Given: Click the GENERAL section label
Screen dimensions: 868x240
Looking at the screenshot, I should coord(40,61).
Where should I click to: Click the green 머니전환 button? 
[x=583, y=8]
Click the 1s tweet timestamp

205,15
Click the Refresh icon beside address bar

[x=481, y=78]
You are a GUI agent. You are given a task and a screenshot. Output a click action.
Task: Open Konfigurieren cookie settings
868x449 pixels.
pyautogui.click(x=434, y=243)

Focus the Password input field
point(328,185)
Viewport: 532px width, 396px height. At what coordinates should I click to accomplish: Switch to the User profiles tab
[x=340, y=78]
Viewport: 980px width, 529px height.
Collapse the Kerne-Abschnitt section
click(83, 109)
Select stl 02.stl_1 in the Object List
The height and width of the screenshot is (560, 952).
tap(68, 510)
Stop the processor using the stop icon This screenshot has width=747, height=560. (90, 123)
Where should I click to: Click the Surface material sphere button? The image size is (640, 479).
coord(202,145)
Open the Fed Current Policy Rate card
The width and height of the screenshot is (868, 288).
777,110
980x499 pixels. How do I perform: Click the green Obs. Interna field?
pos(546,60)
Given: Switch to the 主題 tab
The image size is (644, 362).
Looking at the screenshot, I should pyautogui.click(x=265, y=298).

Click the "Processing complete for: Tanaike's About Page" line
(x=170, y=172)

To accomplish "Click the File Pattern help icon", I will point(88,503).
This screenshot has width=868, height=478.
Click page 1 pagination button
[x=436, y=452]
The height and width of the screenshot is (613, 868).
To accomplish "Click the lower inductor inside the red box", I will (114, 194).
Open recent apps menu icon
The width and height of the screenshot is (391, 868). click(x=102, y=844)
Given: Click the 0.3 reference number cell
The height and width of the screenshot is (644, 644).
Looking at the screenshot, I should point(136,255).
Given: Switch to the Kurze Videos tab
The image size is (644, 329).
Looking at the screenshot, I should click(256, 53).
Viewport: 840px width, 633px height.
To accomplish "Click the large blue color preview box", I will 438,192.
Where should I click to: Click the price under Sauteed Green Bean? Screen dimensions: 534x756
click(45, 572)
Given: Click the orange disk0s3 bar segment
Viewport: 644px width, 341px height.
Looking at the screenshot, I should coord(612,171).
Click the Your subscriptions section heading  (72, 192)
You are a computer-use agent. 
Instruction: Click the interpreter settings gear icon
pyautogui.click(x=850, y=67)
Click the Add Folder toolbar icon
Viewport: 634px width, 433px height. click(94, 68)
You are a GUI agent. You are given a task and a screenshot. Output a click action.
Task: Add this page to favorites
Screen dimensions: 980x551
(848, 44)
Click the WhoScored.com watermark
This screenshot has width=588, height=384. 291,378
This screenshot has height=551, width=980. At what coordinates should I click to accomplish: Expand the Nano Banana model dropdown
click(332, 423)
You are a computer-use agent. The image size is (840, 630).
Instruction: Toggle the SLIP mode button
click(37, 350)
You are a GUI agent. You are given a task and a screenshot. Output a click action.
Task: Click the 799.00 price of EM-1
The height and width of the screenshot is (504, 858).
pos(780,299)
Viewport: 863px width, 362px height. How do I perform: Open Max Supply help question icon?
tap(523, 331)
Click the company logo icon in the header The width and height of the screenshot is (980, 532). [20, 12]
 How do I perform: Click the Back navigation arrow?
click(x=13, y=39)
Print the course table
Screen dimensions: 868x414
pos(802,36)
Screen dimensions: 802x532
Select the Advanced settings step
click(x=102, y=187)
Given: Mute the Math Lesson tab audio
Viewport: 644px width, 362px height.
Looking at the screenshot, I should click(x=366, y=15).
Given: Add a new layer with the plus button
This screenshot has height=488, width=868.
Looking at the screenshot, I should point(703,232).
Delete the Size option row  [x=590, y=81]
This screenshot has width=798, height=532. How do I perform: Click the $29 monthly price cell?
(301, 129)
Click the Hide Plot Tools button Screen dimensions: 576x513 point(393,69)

++++

Retype the records above exactly, so that no line differs from its source.

Given: Click the GENERAL section label
Screen dimensions: 868x240
Looking at the screenshot, I should coord(40,61).
Where should I click to: Click the green 머니전환 button? 
[x=583, y=8]
Click the 1s tweet timestamp

205,15
Click the Refresh icon beside address bar

[x=481, y=78]
You are a GUI agent. You are given a task and a screenshot. Output a click action.
Task: Open Konfigurieren cookie settings
868x449 pixels.
pyautogui.click(x=434, y=243)

Focus the Password input field
point(328,185)
Viewport: 532px width, 396px height. At what coordinates should I click to accomplish: Switch to the User profiles tab
[x=340, y=78]
Viewport: 980px width, 529px height.
Collapse the Kerne-Abschnitt section
click(83, 109)
Select stl 02.stl_1 in the Object List
The height and width of the screenshot is (560, 952).
tap(68, 510)
Stop the processor using the stop icon This screenshot has width=747, height=560. (90, 123)
Where should I click to: Click the Surface material sphere button? The image size is (640, 479).
coord(202,145)
Open the Fed Current Policy Rate card
The width and height of the screenshot is (868, 288).
777,110
980x499 pixels. How do I perform: Click the green Obs. Interna field?
pos(546,60)
Given: Switch to the 主題 tab
The image size is (644, 362).
Looking at the screenshot, I should pyautogui.click(x=265, y=298).

Click the "Processing complete for: Tanaike's About Page" line
(x=170, y=172)

To accomplish "Click the File Pattern help icon", I will point(88,503).
This screenshot has width=868, height=478.
Click page 1 pagination button
[x=436, y=452]
The height and width of the screenshot is (613, 868).
To accomplish "Click the lower inductor inside the red box", I will (114, 194).
Open recent apps menu icon
The width and height of the screenshot is (391, 868). click(x=102, y=844)
Given: Click the 0.3 reference number cell
The height and width of the screenshot is (644, 644).
Looking at the screenshot, I should point(136,255).
Given: Switch to the Kurze Videos tab
The image size is (644, 329).
Looking at the screenshot, I should click(256, 53).
Viewport: 840px width, 633px height.
To accomplish "Click the large blue color preview box", I will 438,192.
Where should I click to: Click the price under Sauteed Green Bean? Screen dimensions: 534x756
click(45, 572)
Given: Click the orange disk0s3 bar segment
Viewport: 644px width, 341px height.
Looking at the screenshot, I should coord(612,171).
Click the Your subscriptions section heading  (72, 192)
You are a computer-use agent. 
Instruction: Click the interpreter settings gear icon
pyautogui.click(x=850, y=67)
Click the Add Folder toolbar icon
Viewport: 634px width, 433px height. click(94, 68)
You are a GUI agent. You are given a task and a screenshot. Output a click action.
Task: Add this page to favorites
Screen dimensions: 980x551
(848, 44)
Click the WhoScored.com watermark
This screenshot has width=588, height=384. 291,378
This screenshot has height=551, width=980. At what coordinates should I click to accomplish: Expand the Nano Banana model dropdown
click(332, 423)
You are a computer-use agent. The image size is (840, 630).
Instruction: Toggle the SLIP mode button
click(37, 350)
You are a GUI agent. You are given a task and a screenshot. Output a click action.
Task: Click the 799.00 price of EM-1
The height and width of the screenshot is (504, 858).
pos(780,299)
Viewport: 863px width, 362px height. How do I perform: Open Max Supply help question icon?
tap(523, 331)
Click the company logo icon in the header The width and height of the screenshot is (980, 532). [20, 12]
 How do I perform: Click the Back navigation arrow?
click(x=13, y=39)
Print the course table
Screen dimensions: 868x414
pos(802,36)
Screen dimensions: 802x532
Select the Advanced settings step
click(x=102, y=187)
Given: Mute the Math Lesson tab audio
Viewport: 644px width, 362px height.
Looking at the screenshot, I should click(x=366, y=15).
Given: Add a new layer with the plus button
This screenshot has height=488, width=868.
Looking at the screenshot, I should point(703,232).
Delete the Size option row  [x=590, y=81]
This screenshot has width=798, height=532. How do I perform: Click the $29 monthly price cell?
(301, 129)
Click the Hide Plot Tools button Screen dimensions: 576x513 point(393,69)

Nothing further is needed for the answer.